I don't have a problem with relegating obsolete releases to a small
corner, but making them unavailable altogether is a high cost.

Michael


In the latter case, I wouldn't expect API differences, or other
breaking changes unless they represented critical bug fixes.  Again, I
wouldn't want to support a dependency upon something horribly broken.

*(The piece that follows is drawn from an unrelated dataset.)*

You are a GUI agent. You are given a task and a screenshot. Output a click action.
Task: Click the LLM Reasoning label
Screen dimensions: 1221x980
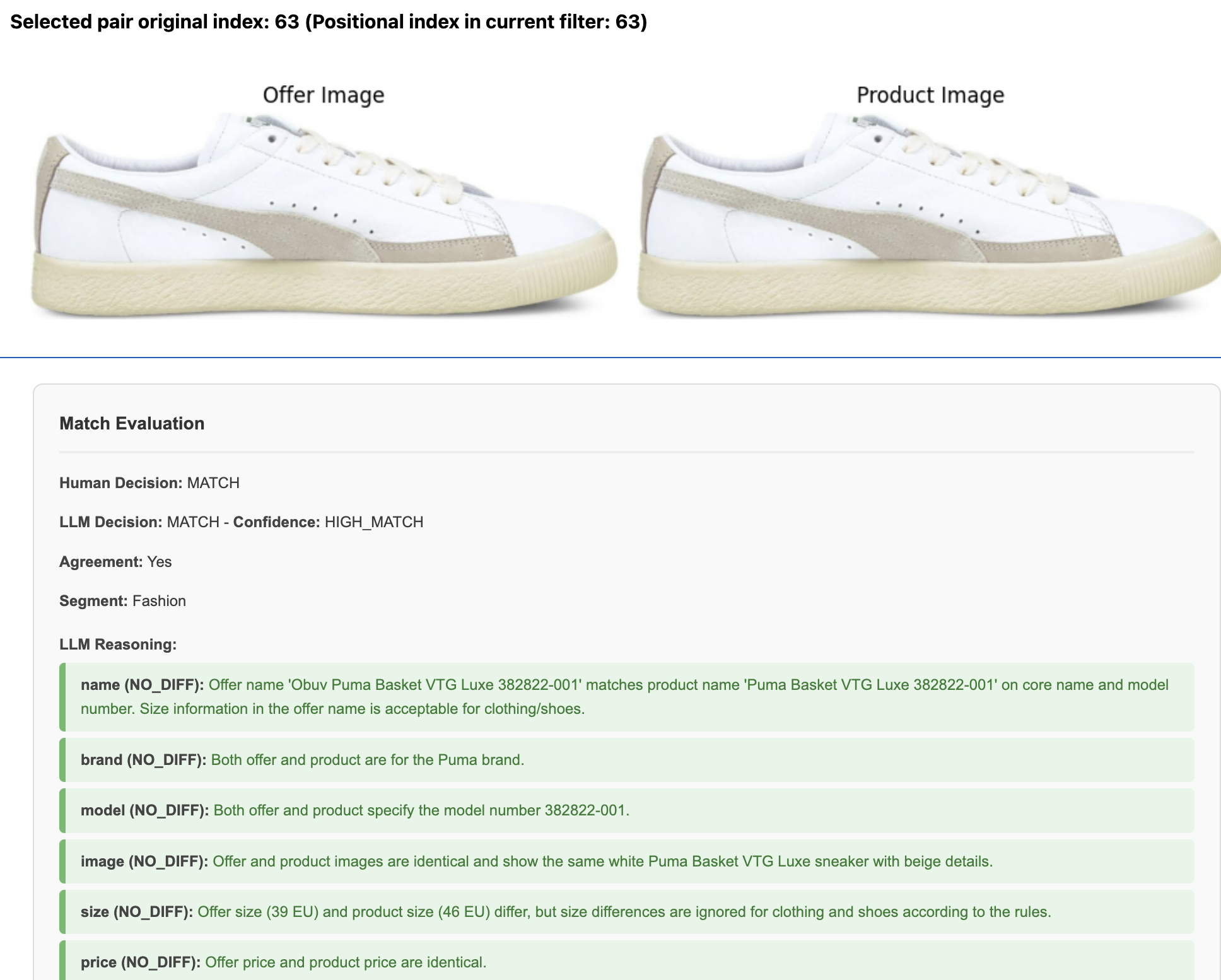click(118, 645)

In light of the above, then, I'd propose keeping the following versions:

    max(x).y.max(z)[.max(b)]

and strongly consider keeping:

    [max(x)-1].y.max(z)[.max(b)]

------------------------------------------------------------------------
*From:* users-boun...@lists.ironpython.com on behalf of Michael Foord
*Sent:* Tue 11/10/2009 11:25 AM
*To:* Discussion of IronPython
*Subject:* Re: [IronPython] IronPython 2.6 RC 1 Release Hidden

Keith J. Farmer wrote:
"making releases that people / projects may have depended on is an
unacceptable cost"
You wanna rephrase that there, Michael? :)

Ha. :-)

making unavailable releases that people....

Thanks

Michael
-----Original Message-----
From: users-boun...@lists.ironpython.com
[mailto:users-boun...@lists.ironpython.com] On Behalf Of Michael Foord
Sent: Monday, November 09, 2009 1:47 AM
To: Discussion of IronPython
Subject: Re: [IronPython] IronPython 2.6 RC 1 Release Hidden

Jimmy Schementi wrote:

I agree, but I think the desire it to keep that "Releases" list
clean. Otherwise it would have every release ever in there. It's a
CodePlex limitation that there is no way to hide those releases from
that list, while still keeping the links active.
I understand the motivation, but making releases that people /
projects
may have depended on is an unacceptable cost in my opinion.